Copy out the lines of the data below, starting with the line with "This screenshot has height=717, width=1202." and going on through the line with "pyautogui.click(x=825, y=439)", changing "arrows icon" to "arrows button" and keeping all else unchanged.

☆ ☆ ☆ ☆

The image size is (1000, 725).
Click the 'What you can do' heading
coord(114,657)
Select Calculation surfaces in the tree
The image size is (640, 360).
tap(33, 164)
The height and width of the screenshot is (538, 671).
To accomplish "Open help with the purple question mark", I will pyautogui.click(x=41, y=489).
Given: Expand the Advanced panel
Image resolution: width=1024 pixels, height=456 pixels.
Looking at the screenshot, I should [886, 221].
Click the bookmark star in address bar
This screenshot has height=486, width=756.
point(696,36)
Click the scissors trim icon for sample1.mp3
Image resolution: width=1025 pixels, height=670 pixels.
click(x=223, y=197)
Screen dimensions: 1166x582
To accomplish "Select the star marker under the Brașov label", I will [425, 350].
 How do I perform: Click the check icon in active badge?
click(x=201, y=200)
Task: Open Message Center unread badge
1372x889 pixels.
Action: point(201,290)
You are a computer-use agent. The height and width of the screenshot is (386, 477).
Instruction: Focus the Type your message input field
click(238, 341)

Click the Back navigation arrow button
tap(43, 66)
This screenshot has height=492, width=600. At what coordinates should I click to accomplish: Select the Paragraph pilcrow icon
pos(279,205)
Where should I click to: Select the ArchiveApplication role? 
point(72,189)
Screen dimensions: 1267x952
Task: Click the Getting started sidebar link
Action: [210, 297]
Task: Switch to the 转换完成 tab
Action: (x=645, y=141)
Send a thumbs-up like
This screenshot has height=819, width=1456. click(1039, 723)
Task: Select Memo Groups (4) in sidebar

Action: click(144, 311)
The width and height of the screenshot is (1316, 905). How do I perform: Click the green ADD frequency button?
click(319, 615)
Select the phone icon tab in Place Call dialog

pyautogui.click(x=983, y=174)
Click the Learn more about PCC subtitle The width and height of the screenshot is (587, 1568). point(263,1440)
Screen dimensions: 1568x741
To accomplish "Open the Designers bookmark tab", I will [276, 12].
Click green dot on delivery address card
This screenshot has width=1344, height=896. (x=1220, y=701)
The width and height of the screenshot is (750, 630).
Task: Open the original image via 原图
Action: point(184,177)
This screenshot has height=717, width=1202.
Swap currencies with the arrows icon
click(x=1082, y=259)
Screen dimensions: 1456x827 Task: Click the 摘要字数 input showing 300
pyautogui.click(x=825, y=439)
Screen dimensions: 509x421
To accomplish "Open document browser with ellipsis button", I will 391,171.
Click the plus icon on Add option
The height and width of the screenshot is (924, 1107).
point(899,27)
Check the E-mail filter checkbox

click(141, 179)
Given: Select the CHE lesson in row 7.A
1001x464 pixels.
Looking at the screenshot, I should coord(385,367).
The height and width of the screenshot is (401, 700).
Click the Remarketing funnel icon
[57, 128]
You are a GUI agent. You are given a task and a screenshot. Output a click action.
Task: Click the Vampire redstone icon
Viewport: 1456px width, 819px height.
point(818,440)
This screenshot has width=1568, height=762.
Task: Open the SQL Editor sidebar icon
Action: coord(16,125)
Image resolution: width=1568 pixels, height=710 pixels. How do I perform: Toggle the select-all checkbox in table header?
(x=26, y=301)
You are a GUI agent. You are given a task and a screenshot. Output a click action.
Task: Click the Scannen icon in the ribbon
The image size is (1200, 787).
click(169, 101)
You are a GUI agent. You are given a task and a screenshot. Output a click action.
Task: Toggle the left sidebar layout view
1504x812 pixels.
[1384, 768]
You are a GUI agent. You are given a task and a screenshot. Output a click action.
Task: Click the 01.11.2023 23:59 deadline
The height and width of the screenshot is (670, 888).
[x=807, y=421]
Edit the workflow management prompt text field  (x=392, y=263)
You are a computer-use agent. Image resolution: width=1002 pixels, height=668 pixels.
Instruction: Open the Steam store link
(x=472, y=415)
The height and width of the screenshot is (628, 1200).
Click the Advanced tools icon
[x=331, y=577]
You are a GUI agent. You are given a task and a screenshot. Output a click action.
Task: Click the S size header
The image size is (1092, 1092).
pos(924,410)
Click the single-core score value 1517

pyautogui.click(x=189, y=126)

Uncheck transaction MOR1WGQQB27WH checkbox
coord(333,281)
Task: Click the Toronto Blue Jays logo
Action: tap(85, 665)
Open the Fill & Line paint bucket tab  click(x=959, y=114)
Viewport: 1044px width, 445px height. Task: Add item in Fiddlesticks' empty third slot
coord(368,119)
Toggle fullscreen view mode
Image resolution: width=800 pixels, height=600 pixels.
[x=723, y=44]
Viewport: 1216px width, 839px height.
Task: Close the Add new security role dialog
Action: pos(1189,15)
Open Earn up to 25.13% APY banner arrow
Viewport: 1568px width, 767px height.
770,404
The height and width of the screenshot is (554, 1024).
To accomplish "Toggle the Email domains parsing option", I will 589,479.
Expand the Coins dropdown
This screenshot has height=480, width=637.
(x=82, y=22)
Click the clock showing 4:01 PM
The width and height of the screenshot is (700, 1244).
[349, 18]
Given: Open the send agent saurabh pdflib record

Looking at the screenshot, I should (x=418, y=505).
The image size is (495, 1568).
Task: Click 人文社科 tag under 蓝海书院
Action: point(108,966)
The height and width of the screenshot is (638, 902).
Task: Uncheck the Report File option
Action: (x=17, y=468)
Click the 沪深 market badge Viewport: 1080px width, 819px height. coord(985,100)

☆ ☆ ☆ ☆

## Task solution
This screenshot has height=717, width=1202.
Swap currencies with the arrows button
click(x=1082, y=259)
Screen dimensions: 1456x827 Task: Click the 摘要字数 input showing 300
pyautogui.click(x=825, y=439)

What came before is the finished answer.